Among the reports that used DNA genotyping to verify zygosity assignment, this is the first that involves comparison to questionnaire responses in adult twins. In our twins the questionnaires were completed over 30 years earlier. All of the other studies using DNA for verification involved comparison of questionnaire data completed by the parents of twin children (Spitz et al., 1996
; Charlemaine et al., 1997
; Chen et al., 1999
; Reitveld et al., 2000
.) In the NAS-NRC twins, previous comparisons with serological markers indicated that there were more MZ pairs who thought they were DZ (Jablon et al., 1967
). With over a three-fold larger sample size, Hrubec and Neel (1978) still found that 97.8% of DZ and 92.4% of MZ pairs were correctly classified via questionnaires in this cohort. Another U.S. twin adult twin cohort (King et al., 1980
) also reported better classification of DZ pairs (97% versus 83%). Much of the difference was attributed to the MZ pairs’ parents being told their twins were DZ because of two placentas at birth. Torgersen (1979)

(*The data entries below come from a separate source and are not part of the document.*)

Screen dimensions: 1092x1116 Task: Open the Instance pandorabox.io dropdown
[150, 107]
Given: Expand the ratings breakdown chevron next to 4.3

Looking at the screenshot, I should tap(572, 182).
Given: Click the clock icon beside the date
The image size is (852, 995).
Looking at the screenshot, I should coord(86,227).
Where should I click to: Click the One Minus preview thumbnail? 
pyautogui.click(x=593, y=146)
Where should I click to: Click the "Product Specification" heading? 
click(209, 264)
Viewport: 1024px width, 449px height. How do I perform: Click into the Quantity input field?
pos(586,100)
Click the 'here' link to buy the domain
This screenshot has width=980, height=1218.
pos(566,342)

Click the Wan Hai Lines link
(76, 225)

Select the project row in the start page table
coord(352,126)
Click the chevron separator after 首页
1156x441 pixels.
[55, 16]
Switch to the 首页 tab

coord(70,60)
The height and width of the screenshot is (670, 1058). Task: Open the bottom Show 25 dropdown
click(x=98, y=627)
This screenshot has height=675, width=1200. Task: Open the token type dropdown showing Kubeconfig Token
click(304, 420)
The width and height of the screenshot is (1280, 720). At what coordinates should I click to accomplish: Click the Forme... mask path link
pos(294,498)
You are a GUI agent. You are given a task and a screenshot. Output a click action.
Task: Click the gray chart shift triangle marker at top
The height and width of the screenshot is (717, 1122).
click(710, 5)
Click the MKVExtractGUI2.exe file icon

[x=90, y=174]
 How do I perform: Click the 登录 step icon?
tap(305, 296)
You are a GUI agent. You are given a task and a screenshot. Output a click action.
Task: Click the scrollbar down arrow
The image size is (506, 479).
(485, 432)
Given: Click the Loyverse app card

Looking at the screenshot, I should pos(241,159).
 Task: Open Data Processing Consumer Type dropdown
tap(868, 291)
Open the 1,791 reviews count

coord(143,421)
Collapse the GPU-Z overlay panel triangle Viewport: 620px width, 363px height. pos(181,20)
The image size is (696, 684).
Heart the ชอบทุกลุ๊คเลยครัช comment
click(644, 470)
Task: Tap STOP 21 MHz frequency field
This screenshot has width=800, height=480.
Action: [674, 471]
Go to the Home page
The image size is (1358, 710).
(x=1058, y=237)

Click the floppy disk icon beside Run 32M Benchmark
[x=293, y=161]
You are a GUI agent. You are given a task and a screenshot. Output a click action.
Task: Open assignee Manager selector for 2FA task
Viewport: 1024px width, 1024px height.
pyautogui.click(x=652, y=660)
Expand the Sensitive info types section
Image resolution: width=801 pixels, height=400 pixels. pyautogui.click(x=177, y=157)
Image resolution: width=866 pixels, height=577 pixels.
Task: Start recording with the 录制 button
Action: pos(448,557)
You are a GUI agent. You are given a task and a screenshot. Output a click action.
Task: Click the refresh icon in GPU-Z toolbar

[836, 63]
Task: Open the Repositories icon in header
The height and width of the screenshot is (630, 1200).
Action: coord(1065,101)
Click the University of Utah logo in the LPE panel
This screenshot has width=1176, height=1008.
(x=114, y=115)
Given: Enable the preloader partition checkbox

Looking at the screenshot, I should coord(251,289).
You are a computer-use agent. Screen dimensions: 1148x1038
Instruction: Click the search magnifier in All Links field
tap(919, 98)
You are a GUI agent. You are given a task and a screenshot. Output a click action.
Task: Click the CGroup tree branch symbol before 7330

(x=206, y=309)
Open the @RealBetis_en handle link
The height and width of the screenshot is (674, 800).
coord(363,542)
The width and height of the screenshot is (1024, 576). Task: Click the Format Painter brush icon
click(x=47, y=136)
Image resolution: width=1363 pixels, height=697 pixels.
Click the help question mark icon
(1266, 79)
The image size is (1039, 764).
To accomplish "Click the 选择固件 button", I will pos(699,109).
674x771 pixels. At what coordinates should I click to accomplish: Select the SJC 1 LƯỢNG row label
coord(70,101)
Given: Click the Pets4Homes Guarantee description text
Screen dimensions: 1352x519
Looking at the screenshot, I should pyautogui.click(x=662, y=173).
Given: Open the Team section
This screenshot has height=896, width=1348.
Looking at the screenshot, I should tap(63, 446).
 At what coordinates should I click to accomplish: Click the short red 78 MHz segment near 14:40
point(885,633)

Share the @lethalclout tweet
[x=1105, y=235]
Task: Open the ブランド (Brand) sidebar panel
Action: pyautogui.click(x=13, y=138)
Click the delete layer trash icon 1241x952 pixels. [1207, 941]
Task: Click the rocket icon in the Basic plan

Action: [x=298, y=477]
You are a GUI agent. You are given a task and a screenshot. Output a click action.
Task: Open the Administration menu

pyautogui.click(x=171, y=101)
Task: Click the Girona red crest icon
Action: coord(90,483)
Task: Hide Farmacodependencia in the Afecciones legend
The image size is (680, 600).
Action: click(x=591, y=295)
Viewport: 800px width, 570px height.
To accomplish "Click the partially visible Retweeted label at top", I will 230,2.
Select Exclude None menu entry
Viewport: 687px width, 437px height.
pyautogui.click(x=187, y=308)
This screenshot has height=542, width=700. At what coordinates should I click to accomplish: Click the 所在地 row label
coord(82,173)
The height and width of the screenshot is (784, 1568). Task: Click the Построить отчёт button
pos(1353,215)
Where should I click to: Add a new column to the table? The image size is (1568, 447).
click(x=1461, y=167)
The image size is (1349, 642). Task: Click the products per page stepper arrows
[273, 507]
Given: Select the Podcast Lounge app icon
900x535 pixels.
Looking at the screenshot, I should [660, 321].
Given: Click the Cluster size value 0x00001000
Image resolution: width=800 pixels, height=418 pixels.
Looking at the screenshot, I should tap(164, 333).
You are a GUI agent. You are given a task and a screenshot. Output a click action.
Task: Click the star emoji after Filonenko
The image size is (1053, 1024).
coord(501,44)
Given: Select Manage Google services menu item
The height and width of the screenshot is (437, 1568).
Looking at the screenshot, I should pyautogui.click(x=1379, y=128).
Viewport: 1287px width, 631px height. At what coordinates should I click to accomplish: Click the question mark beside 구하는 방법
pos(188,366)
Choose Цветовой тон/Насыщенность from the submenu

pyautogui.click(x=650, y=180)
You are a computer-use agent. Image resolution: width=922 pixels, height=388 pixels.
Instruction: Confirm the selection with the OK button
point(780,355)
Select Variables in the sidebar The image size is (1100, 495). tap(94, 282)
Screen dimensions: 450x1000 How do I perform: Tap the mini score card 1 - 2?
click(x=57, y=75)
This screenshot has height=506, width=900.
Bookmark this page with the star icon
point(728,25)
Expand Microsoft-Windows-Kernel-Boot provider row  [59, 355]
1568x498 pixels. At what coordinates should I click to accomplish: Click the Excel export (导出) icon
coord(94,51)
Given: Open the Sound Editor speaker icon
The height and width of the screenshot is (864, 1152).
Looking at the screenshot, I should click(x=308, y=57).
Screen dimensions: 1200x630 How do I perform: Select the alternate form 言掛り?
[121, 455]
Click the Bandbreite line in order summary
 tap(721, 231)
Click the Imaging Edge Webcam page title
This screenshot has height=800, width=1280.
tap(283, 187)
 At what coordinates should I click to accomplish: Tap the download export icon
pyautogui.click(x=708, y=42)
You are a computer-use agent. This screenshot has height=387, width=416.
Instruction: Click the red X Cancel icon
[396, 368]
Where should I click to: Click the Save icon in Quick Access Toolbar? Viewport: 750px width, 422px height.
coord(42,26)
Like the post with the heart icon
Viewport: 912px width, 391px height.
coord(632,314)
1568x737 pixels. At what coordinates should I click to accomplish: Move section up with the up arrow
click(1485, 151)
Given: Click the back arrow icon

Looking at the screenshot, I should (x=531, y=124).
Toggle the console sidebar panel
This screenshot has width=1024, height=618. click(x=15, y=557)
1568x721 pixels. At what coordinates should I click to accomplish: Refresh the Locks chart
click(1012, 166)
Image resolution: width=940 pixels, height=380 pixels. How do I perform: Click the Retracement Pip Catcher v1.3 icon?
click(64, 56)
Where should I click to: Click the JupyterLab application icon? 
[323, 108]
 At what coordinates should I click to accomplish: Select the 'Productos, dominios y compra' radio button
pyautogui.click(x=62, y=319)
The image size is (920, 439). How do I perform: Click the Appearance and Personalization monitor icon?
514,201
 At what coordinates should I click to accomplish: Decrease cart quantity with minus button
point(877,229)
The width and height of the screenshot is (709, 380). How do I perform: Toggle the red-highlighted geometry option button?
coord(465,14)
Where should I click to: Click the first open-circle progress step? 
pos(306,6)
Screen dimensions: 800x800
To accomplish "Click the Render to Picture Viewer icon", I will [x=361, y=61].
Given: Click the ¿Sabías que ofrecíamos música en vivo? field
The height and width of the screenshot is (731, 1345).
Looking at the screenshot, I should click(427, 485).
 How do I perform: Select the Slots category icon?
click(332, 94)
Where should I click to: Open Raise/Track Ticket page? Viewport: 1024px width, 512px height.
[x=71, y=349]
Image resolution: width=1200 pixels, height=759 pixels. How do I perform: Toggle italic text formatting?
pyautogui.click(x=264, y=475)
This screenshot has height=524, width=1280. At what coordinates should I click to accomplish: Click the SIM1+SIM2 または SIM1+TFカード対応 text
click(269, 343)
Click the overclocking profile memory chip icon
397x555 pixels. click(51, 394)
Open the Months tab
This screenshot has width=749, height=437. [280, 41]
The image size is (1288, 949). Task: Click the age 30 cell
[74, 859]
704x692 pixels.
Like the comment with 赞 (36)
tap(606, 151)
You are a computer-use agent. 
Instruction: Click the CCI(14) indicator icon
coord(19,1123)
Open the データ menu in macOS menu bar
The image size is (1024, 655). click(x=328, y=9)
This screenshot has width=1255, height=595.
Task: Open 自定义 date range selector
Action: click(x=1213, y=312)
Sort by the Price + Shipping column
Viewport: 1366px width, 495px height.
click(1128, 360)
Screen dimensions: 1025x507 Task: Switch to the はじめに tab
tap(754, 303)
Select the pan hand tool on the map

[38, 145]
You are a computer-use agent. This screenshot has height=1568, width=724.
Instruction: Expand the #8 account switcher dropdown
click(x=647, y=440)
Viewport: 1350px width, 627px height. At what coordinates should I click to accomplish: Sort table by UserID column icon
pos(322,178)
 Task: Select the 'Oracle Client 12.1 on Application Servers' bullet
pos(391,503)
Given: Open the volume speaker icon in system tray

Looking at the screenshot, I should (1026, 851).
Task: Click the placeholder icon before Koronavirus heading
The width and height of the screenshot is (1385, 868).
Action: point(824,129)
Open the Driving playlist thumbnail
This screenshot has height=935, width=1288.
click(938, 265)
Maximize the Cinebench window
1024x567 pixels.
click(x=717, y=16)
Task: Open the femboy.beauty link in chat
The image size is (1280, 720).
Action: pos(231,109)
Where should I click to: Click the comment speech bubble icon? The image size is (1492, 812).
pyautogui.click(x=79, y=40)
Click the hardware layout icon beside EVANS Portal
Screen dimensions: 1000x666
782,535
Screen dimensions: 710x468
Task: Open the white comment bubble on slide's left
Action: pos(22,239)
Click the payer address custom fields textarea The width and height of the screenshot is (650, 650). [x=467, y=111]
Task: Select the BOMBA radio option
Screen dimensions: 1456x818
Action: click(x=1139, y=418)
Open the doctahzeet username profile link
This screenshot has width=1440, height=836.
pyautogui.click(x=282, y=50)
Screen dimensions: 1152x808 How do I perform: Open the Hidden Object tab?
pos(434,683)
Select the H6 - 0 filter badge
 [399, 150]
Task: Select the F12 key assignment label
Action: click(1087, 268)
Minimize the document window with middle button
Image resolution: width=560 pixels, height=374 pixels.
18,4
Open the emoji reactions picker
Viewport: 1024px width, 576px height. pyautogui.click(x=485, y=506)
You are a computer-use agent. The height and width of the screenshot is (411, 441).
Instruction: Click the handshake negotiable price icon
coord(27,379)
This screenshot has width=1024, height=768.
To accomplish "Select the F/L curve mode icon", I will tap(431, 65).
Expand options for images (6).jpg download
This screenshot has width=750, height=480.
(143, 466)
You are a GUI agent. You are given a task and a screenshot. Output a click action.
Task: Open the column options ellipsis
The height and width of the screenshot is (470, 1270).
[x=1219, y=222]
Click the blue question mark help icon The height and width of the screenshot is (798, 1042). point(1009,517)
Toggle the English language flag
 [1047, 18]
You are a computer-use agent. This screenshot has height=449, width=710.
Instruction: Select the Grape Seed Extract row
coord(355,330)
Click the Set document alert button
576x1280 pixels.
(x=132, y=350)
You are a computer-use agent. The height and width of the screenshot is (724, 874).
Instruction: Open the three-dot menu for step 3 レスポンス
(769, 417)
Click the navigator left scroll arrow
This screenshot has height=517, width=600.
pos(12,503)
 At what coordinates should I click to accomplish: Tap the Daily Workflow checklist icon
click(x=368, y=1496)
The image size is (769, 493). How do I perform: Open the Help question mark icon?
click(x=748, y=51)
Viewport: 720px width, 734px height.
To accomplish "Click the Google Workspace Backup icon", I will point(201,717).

found slightly better classification via questionnaire data based on similarity in adult DZ twin pairs, while Cederlof et al. (1961)
reported better classification in MZ pairs. In children where twins are classified based on the responses of their parents to questionnaires, generally classification is better in MZ pairs. Nichols and Bilbro (1966)
provide a good explanation for the latter observation “in that as many as 10% of MZ pairs do not appear strikingly similar and are more easily misdiagnosed as DZ while fewer DZ pairs are similar enough to erroneously be called MZ”.
The twins in the aging study had fewer errors in assignment of zygosity from MZ pairs in a cohort that overall had better classification of DZ twins. We believe it unlikely that this observation could reflect errors in handling of samples in the laboratory. The explanation could simply be a chance occurrence or the difference may reflect how the twins were ascertained for the aging study. There is some evidence in the NAS-NRC twins and the NHLBI subset for greater mortality in DZ twins (D. Carmelli, personal communication). With aging, a higher percentage of surviving pairs are more likely to be MZ. In this study we selected for pairs in which both co-twins had to survive into their 70s, both co-twins had to complete the Q8 questionnaire, at least one of the two co-twins had to meet the healthy physical aging definition, and both had to agree to go to a local health care facility or provider to have blood samples drawn. In the other two studies included in this report pairs were recruited for Alzheimer or Parkinson’s disease in at least one co-twin with likely interest for participation because of possible risk for the unaffected co-twin. In these combined groups, there was a trend towards better classification in DZ pairs more like estimates from the overall cohort. Twins of unknown zygosity via similarity questionnaires, are most likely very similar DZ pairs or dissimilar MZ pairs Allen (1976)
. Unknown zygosity pairs were spread rather evenly between MZ and DZ pairs across the three NAS-NRC sub-groups.
Overall 96.8% of the pairs who provided a blood sample for genetic markers in the three studies were correctly classified in the NAS-NRC master database based on questionnaire responses in the 1960s. Our results suggest that using a conservative estimate of 95% of pairs correctly classified based on questionnaire data for the NAS-NRC twins and other twin cohorts regardless of whether serologic markers or DNA genotyping is used (Hrubec & Neel, 1981
; Magnus et al., 1983
; Reitveld et al., 2000
) is appropriate. The error rate has little effect on heritability estimates and if anything leads to more conservative figures. We also caution that with the use of highly polymorphic DNA markers, if a pair of twins differs in genotype on just one marker, the test probably should be repeated. For example, using the 10 microsatellite markers typed for pairs at the end of the aging twin study, if a pair matches on the first nine markers the probability the pair is really DZ is 0.0001. If there is an allele difference on the tenth marker, then it may be as plausible to suspect a genotyping error as to go ahead and assume that the pair is now DZ. Repeating the test can resolve if the initial discordance is an error in genotyping; a difference in one allele might also be due to a rare post-zygotic mutation. If DZ twins are used for studies to find genes associated with complex traits (Boomsma et al. 2002
), then even small errors in zygosity assignment may affect power to detect true associations with limited sample sizes.